To conclude, it can be said that the Supreme Court relinquished its duty towards millions of underprivileged and marginalized people by taking the passenger seat and by being heedless to their pain and grief. The stance of the Supreme Court on the Covid-19 crisis has made people doubtful of its working and it will take tremendous effort on the part of the Guardian of Our Constitution to re-establish their faith in the judicial process.
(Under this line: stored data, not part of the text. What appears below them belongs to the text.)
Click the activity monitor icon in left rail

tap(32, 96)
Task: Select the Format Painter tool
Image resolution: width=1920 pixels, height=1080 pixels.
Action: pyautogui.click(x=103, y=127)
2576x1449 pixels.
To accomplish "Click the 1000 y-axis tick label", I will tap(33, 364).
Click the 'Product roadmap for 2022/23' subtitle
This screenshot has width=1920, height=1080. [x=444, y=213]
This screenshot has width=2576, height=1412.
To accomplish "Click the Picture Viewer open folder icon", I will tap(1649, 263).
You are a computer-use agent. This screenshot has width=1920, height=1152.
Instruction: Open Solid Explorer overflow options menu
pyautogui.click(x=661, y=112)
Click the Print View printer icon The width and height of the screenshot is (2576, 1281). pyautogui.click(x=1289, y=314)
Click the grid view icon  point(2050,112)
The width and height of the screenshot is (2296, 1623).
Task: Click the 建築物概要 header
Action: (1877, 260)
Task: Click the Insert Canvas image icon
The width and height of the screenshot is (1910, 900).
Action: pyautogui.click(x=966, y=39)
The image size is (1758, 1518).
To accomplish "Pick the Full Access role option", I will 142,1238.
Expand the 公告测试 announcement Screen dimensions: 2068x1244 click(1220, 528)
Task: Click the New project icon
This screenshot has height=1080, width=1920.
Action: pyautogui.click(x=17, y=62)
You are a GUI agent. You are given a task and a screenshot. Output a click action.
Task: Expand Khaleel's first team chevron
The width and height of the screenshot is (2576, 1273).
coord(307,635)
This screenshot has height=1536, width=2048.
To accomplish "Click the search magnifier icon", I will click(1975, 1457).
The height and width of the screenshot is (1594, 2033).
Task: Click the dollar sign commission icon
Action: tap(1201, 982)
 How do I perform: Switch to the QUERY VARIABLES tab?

[i]Supreme Court of India, (last visited Sept. 29, 2020). [ii]IN RE: COGNIZANCE FOR EXTENSION OF LIMITATION, 2020 SCC OnLine SC 343. [iii]Shashank Deo Sudhi v. Union of India, 2020 SCC OnLine SC 361, order dated 13.04.2020. [iv]Aayom Welfare Society v. Union of India, 2020 SCC OnLine SC 428 , decided on 30.04.2020. [v]Kartar Singh v. State of Punjab, 1994 SCC (3) 569. [vi]Olga Tellis v. B.M.C., 1985 3 SCC 545. [vii]A.P. Pollution Control Board, 2001 2 SCC 62. [viii]Paschim Banga Khet Mazdoor Samity v. State of West Bengal, AIR 1996 SC 2426. [ix]Alakh Alok Srivastava v. Union of India, 2020 SCC OnLine SC 345, order dated 31.03.2020. [x]Harsh Mander v. Union of India, 2020 SCC OnLine SC 376, order dated 21.04.2020. [xi]In re: Problems and Miseries of Migrant Labourers. SUO MOTU WRIT PETITION (CIVIL) No(s). 6/2020, order dated 26.05.2020. [xii]Ibid. [xiii]The Wire, (last visited Sept. 30, 2020).